Friday, August 6, 2010

Leaving Mpala

This is my last morning at Mpala... I leave in about an hour to head to Nairobi for the night. This trip really has flown by. I can't believe it has been 9 weeks already. Blair was telling me that last year when she came for 2 months it felt like forever, and then this year 3 months really felt like forever. I have not felt that at all. I definitely could have stayed awhile longer. While a project still has to be decided on, I will probably come back for 3 months next summer. And then the year after that, maybe 6 months? Dan mentioned to me the other day that he likes his grad students to stay for 6-9 months at a time (although it seems none of them do currently- the average is 3 months I think).

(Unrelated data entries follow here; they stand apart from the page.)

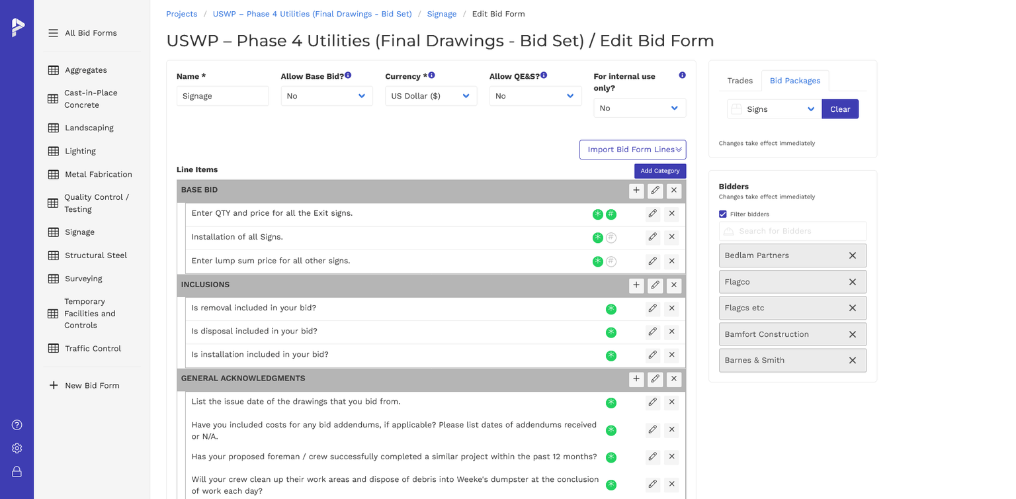This screenshot has width=1016, height=499.
Task: Open the Currency US Dollar dropdown
Action: pyautogui.click(x=431, y=96)
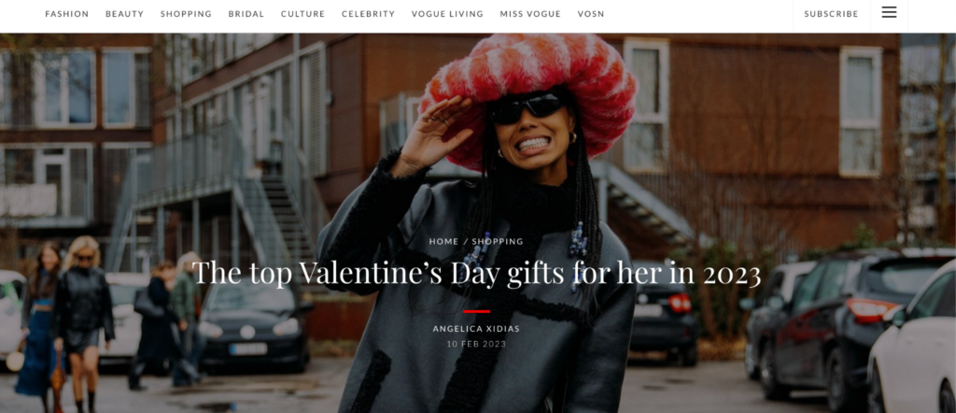Click the white car in the hero photo
Image resolution: width=956 pixels, height=413 pixels.
(x=913, y=342)

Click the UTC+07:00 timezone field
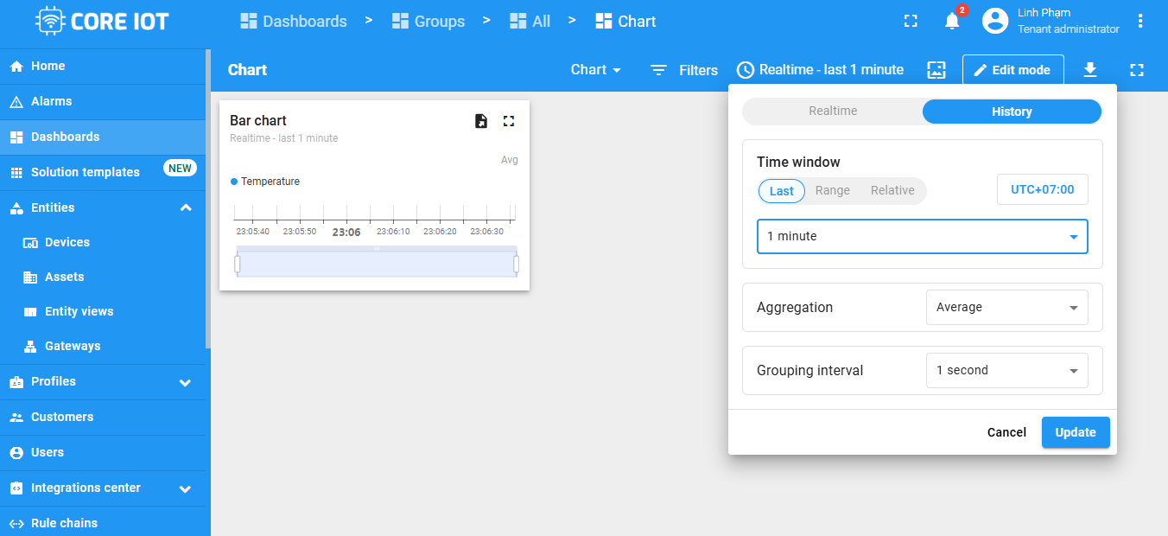[x=1042, y=189]
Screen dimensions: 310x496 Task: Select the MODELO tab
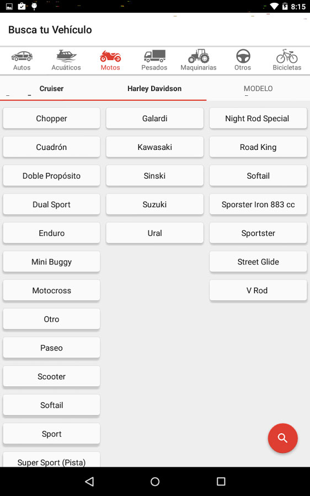pos(258,89)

Yesterday, I went around with some of the local field assistants to a couple of the communities around this area. It was really interesting to see. We went to a Masaai village where everyone still lives as pastoralists. There is no road to their bomas- we were driving through the bush for a little bit. The boma consists of a couple of tiny huts made out of sticks and thatch and a pen for their goats and sheep, all circled by a ring wall of sticks to prevent the lions from getting to their livestock at night. The one family we went to see was a man and his three wives (polygamy is still very common) and something like 9 children. They herd their sheep around during the day to graze and then bring them back into the boma at night- and that is their whole livelihood. There is no toilet of any kind- they just go in the bush. Their house was a good 500 meters from the next boma, so when I say village it is more of just a community where all the members are from the same tribe, but their homes are pretty spread out.




And now for some photos: Two nights ago the elephants were up by the research center again. There was a big group of them and they broke the water pipe again to get at the water. (So we didn't have running water for most of yesterday while the pipe was fixed). One youngish one was not afraid of us at all and came right up to the research center and I got some really good pictures.











(While taking the last photo, the elephant decided I had gotten too close and acted like she was going to charge for a minute... but I ran back up onto the porch and she went back to grazing)

Wednesday, August 4, 2010

Grazing experiment

So for the past 5 days I have been working with Dan on this grazing experiment. It invloved laying out plots in the grass, having donkeys graze a third of them, having slashers cut a third of them and leaving the other third as controls. Then the next day we brought in cows to graze all of them. (I was excited because I kind of love donkeys). We measured the vegetation before everything, after the donkeys/slashers, and then again after the cows. So I had one full day of donkey wrangling, one full day of cow wrangling, and this morning we finished up the vegetation sampling.






Here are some photos of donkey wrangling, a donkeys and her baby in one of our plots, and my cows in one of the plots.